<<<<
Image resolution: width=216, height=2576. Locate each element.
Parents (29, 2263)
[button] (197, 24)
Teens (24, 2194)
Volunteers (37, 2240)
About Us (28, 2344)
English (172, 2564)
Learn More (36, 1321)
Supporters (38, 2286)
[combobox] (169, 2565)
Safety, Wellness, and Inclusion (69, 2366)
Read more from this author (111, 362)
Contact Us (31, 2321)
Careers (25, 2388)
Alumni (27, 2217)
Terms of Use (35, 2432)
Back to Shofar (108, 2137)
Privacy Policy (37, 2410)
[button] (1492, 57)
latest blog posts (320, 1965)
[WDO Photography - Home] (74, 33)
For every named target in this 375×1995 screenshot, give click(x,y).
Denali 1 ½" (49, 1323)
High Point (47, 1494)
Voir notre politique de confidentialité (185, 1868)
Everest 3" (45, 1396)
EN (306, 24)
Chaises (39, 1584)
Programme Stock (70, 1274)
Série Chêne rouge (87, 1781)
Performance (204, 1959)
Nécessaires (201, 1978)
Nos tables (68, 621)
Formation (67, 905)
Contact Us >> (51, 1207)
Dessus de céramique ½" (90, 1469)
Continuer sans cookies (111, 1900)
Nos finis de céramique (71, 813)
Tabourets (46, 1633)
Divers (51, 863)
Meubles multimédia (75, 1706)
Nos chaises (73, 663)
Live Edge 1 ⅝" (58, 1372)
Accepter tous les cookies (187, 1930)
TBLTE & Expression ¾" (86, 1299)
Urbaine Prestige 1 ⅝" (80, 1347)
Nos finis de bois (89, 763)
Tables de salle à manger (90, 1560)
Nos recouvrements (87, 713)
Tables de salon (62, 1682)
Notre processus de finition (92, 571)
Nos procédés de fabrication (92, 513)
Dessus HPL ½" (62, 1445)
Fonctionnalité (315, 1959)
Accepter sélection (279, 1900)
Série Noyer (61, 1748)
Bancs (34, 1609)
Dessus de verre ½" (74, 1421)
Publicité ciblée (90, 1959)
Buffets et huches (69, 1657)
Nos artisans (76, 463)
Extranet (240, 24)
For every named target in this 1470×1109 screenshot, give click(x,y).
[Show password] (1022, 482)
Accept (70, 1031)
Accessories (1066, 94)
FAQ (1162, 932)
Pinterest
>>>>
Take the stretch of lines above from the one containing "[button] (197, 24)" through the one containing "High Point (47, 1494)" and repeat it exactly, adding no other line.

## SOLVED PROBLEM
[button] (197, 24)
Teens (24, 2194)
Volunteers (37, 2240)
About Us (28, 2344)
English (172, 2564)
Learn More (36, 1321)
Supporters (38, 2286)
[combobox] (169, 2565)
Safety, Wellness, and Inclusion (69, 2366)
Read more from this author (111, 362)
Contact Us (31, 2321)
Careers (25, 2388)
Alumni (27, 2217)
Terms of Use (35, 2432)
Back to Shofar (108, 2137)
Privacy Policy (37, 2410)
[button] (1492, 57)
latest blog posts (320, 1965)
[WDO Photography - Home] (74, 33)
For every named target in this 375×1995 screenshot, give click(x,y).
Denali 1 ½" (49, 1323)
High Point (47, 1494)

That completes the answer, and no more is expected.